Confidence in the Romanian economy continues to decline in December
Confidence in the Romanian economy declined again in December due to a new drop in consumer morale, as well as among managers in services and construction.
The Economic Sentiment Indicator (or ESI) recorded 93.1 points in December, compared to 94.2 points in November, reaching the lowest level since December 2020. The ESI is calculated by the European Commission based on the responses of managers from the main sectors of the economy, as well as consumers, and has a high degree of correlation with gross domestic product developments.
The confidence index has been low for eight consecutive months, but the tide is showing signs of turning. “We observed an exaggerated reaction in the ESI figures in 2025, linked to political turmoil and fiscal consolidation measures, especially on the consumer side. GDP data showed a more moderate economic response,” notes Vlad Ioniță, economist at Banca Comercială Română, cited by Profit.ro.
As a quarterly average, the ESI fell in Q4 to 93.1 points, from 94.3 points in the previous quarter, suggesting a sequential contraction of the economy. Statistical data from the real economy are not yet available beyond October. However, BCR still expects a slight increase in GDP dynamics in the fourth quarter.

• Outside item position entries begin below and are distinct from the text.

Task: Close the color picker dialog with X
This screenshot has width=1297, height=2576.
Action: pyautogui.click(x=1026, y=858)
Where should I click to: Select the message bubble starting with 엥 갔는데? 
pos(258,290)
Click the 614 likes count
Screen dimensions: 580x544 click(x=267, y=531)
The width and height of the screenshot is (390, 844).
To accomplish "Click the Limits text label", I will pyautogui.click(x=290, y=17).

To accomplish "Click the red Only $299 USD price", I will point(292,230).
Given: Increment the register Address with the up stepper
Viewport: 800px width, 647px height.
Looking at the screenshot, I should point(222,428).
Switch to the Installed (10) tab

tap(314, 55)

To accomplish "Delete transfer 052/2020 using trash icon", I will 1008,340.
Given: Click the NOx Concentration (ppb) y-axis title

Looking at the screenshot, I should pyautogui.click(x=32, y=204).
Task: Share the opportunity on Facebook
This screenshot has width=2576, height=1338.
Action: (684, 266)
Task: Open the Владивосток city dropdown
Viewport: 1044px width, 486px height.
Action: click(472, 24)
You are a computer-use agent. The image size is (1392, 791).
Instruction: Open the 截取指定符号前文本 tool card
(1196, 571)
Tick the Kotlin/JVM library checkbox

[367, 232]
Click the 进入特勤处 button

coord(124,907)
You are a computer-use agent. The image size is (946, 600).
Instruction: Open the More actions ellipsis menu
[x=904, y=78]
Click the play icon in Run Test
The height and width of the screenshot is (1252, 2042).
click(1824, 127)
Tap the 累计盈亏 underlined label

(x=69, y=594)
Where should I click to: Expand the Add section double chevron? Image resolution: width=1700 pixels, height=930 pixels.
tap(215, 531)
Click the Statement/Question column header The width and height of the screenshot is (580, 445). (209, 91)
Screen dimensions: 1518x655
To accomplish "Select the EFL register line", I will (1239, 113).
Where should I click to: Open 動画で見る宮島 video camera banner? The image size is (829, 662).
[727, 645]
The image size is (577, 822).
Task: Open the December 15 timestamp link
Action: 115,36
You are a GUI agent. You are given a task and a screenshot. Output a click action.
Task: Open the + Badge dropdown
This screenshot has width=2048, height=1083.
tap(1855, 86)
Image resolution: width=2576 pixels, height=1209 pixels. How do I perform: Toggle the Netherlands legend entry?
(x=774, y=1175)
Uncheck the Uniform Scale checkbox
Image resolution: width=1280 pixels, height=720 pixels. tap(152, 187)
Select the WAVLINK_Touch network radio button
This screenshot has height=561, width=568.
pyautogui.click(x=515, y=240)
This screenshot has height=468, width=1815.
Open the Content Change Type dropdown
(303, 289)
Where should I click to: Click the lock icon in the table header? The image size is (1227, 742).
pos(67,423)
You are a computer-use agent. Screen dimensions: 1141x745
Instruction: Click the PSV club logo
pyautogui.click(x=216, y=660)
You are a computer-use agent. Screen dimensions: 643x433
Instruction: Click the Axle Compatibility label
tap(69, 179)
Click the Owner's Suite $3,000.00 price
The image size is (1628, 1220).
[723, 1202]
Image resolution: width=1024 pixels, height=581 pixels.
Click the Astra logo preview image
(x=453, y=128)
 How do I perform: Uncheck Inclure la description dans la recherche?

The bank estimates an acceleration of the economy in 2026 to 2.1%, from 1.3% in 2025, dependent on the implementation of investments funded by European funds. At the same time, Ioniță notes that GDP dynamics in the last quarter of 2025 are relevant for economic growth in 2026 due to the carryover effect.
Consumer morale approached historical lows again, with a decline of 1.1 points in December, amid a deterioration in expectations regarding the financial situation and a decrease in intentions for major purchases, while perspectives on the economic situation improved.
“Consumers likely remain excessively pessimistic following the tax increases over the summer and persistently high inflation,” Ioniță said.
In July, electricity bills rose sharply, and in August, consumption taxes (VAT and excise duties) increased, which gave new impetus to inflation, which doubled from around 5% to nearly 10% per year, a level around which it is expected to remain until this summer. From January 1, the population was hit by a new wave of tax increases, this time on real estate properties and automobiles, which in some cases more than doubled. From April, the gas price cap also expires, which could bring a significant increase in bills. At the same time, caps on commercial markups for basic food products are also set to expire.
Managers in the retail sector reported increases in business in recent months and expect sales growth in the period ahead, as well as a decrease in inventories, so the indicator rose by 0.6 points.
In the services sector, managers’ confidence deteriorated in December by 0.4 points, amid declining business activity and demand, as well as worsening expectations regarding future demand.
In the construction sector as well, confidence fell (-0.7 points), driven by a decline in orders and expectations regarding hiring. The index on hiring intentions rose by 0.6 points in December, to 100.5 points, as managers in industry and retail expect an increase in the number of employees, while in construction and services, a decline is expected.